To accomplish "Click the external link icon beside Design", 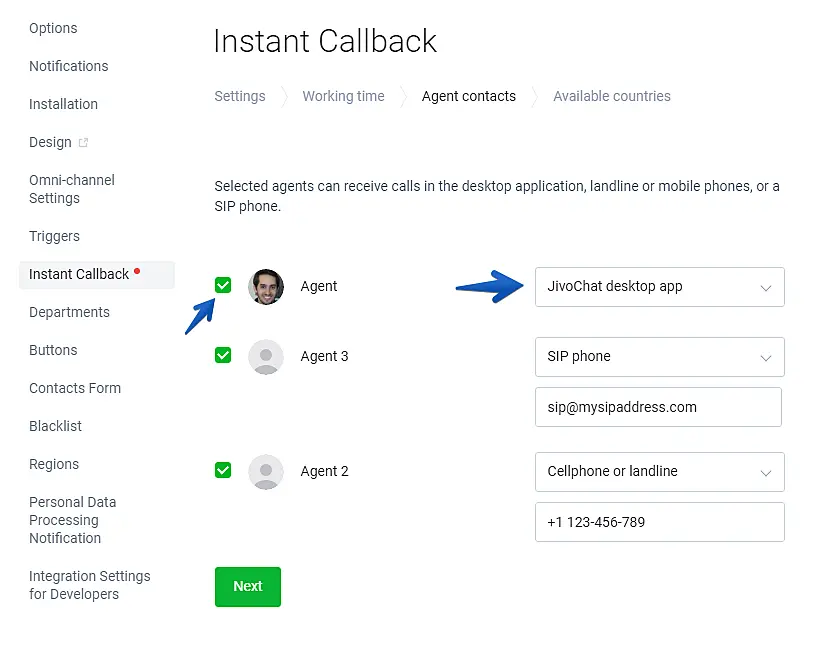I will tap(84, 143).
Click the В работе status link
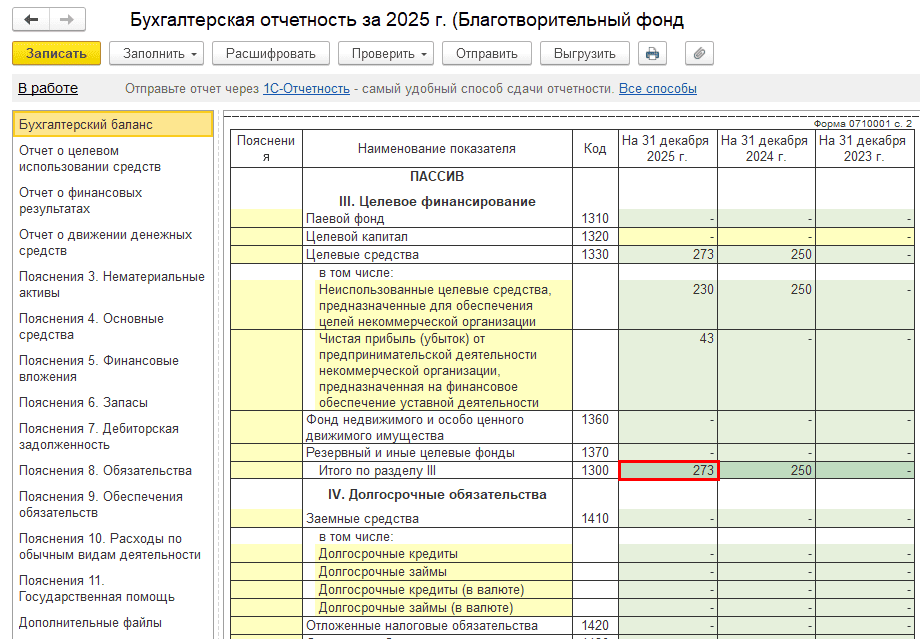Screen dimensions: 920x639 (47, 89)
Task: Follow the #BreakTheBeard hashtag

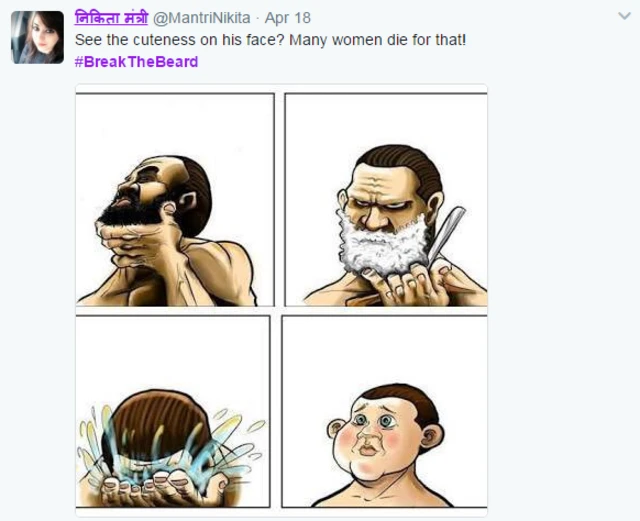Action: pyautogui.click(x=136, y=62)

## About this task
Could you reproduce exactly, and only, the lines from the one containing "Click the В работе status link" through the end of the records above, both included, while leaving out the pictures?

## Answer box
Click the В работе status link
Screen dimensions: 920x639 (47, 89)
Task: Follow the #BreakTheBeard hashtag

Action: pyautogui.click(x=136, y=62)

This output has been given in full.